Measuring the Cost of Measuring
23 Sep 2025 - Ben Clifford
It is pretty clear to anyone who has fiddled non-trivially with Parsl performance that logging can affect things a lot: it was the main factor in my multi-factor performance analysis earlier this year, and Yadu’s ParslFest 2025 talk found it was significant on ALCF’s Aurora machine.
Usually that manifests as: turn off as much logging as you can and pretend it doesn’t exist, for the purposes of some other benchmark.
But recently I’ve been trying to understand those costs a little bit more, rather than making them go away, because logging is a useful feature for users, primarily for debugging errors and for debugging performance.
This post will summarise one sequence of tests I ran on a cheap OVH dedicated
server I acquired specially for the purpose, measuring using a hacked-up
parsl-perf
from the default log settings down to forcing
lower-than-configurable log levels.
These tests were run with the High Throughput Executor, on a single host,
with parsl-perf
running two iterations of 150,000 tasks each.
Because it fits in the same space and seemed like it would fit in, I also included an increase in log levels, turning on the worker debug option.
Here’s a plot of the time spent per task (in microseconds) in each of the 4 test configurations:
The top bar shows the worst case, with as much logging as possible turned on:
that is the default plus HTEX’s worker_debug
option set to True
. With that
configuration, the mean time per task is around 1451 microseconds.
Moving down one bar, the default Parsl configuration if you don’t set anything log specific takes around 1360 microseconds per task.
The next two bars deal with disabling logs: the third bar down shows that by
setting initialize_logging=False
, the time per task drops drastically to
around 450 microseconds per task; and then the final bar shows that by hacking
the code to make initialize_logging=False
also have effect in the HTEX
interchange and workers, the time per task is around 356 microseconds per
task.
Don’t take the absolute values of these numbers too seriously – I get different results on every system I run on – but what’s interesting here is the large portion of time (around 75%) that seems to be attributable to logging.
I’ll try to explain the four different configurations in the context of both Parsl and a superficial description of the Python logging system.
Log message in Python are made with a log level (for example: DEBUG
,
INFO
, WARNING
, ERROR
), and log messages are directed to a handler
which in the Parsl case usually writes those messages to a file.
On the submit side, where user workflow code runs, and where Parsl appears
as a library, we discovered (at ParslFest 2019) that some users wanted more
control of where log messages were directed.
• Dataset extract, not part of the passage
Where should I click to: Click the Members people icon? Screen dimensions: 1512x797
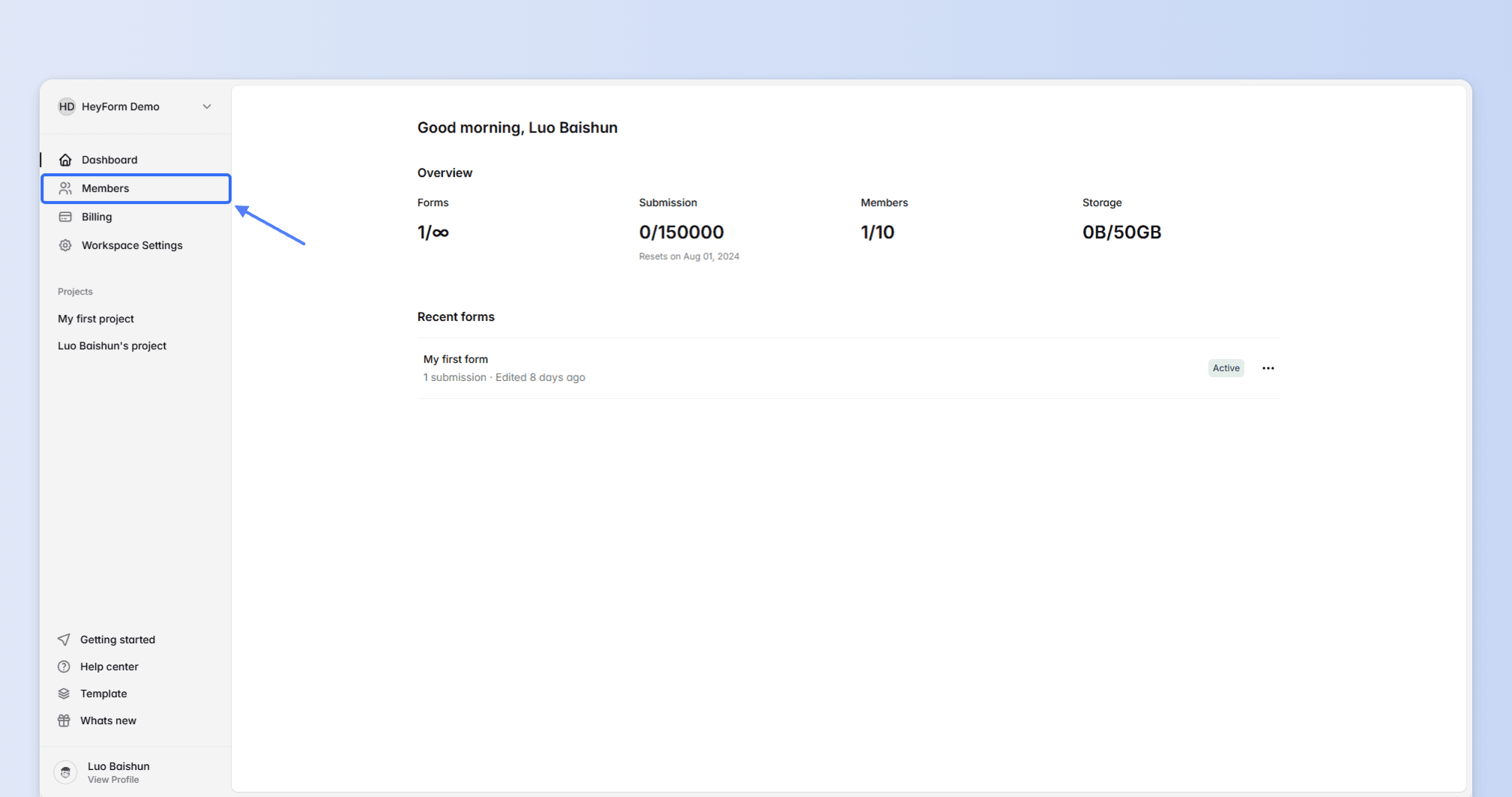(x=65, y=188)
By default, initializing Parsl
with parsl.load()
will set up a handler to direct Parsl’s submit side
log messages to parsl.log
. Rather than make complicated log options,
we took a hands off approach: set initialize_logging=False
when you
initialize Parsl, and it won’t direct submit side log messages to
parsl.log
. Instead, it is up to the user to configure their own handler
that might direct both Parsl and other log messages to some other place.
If you don’t do that, log messages won’t be written out anywhere.
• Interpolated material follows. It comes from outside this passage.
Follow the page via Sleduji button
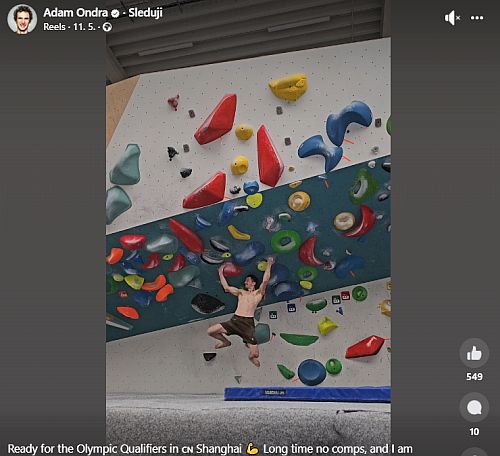Image resolution: width=500 pixels, height=456 pixels. (x=145, y=13)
The big change in the plots above, from 1360 microseconds/task to 450 microseconds/task, occurs because those log messages aren’t being written out anywhere. The Python logging system is still given all the messages but it does nothing with them. Most importantly, I think, is that that means there is no filesystem/disk activity due to logging. With logging initialized, a run generates around a gigabyte of log files and with logging uninitialized, a run generates around 85 megabytes.
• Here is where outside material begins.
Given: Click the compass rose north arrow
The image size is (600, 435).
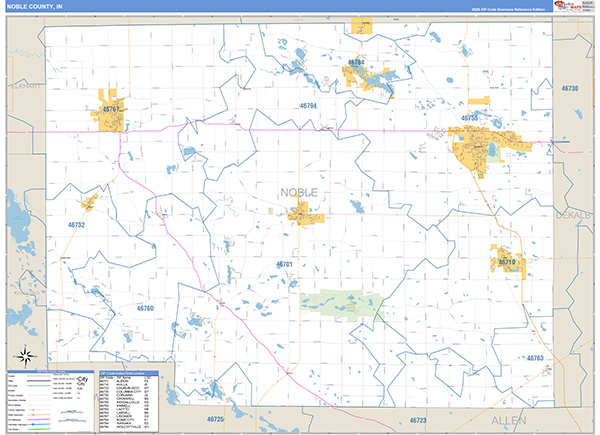Looking at the screenshot, I should 24,355.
So, informally, the bulk of this logging time is being spent on disk access.
The other changes are similar but different: on the worker side, logging
is always configured to go to a file and the user only has the choice
to record log messages at DEBUG level, or at a less verbose INFO level.
Setting worker_debug
to True
increases the log volume and slows
things down, basically following the explanation above.
So what if the user did have a setting like initialize_logging which could turn off the default log handler on the worker side? That’s what the final bottom bar prototypes: I hacked the source code to not initialize the default worker log handlers, and the increase in speed again follows the above explanation of reduced filesystem access.
Conclusion
It’s pretty clear that less logging can make things faster. But I don’t want to remove all logging: it’s useful.
As Parsl has matured and evolved, perhaps our logging needs have changed too. For example, as we are more confident in the codebase behaving correctly, we might move away from logging so much by default.
We might also look at how the cost of writing those same logs can be reduced: for example, to different kinds of storage or with different synchronisation/reliability policies.
I hope to explore those options and report more.
(p.s. spoiler: by deleting most log statements from the source code entirely, my tests run at an even faster 324 microseconds per task, 10% faster than the best configuration above)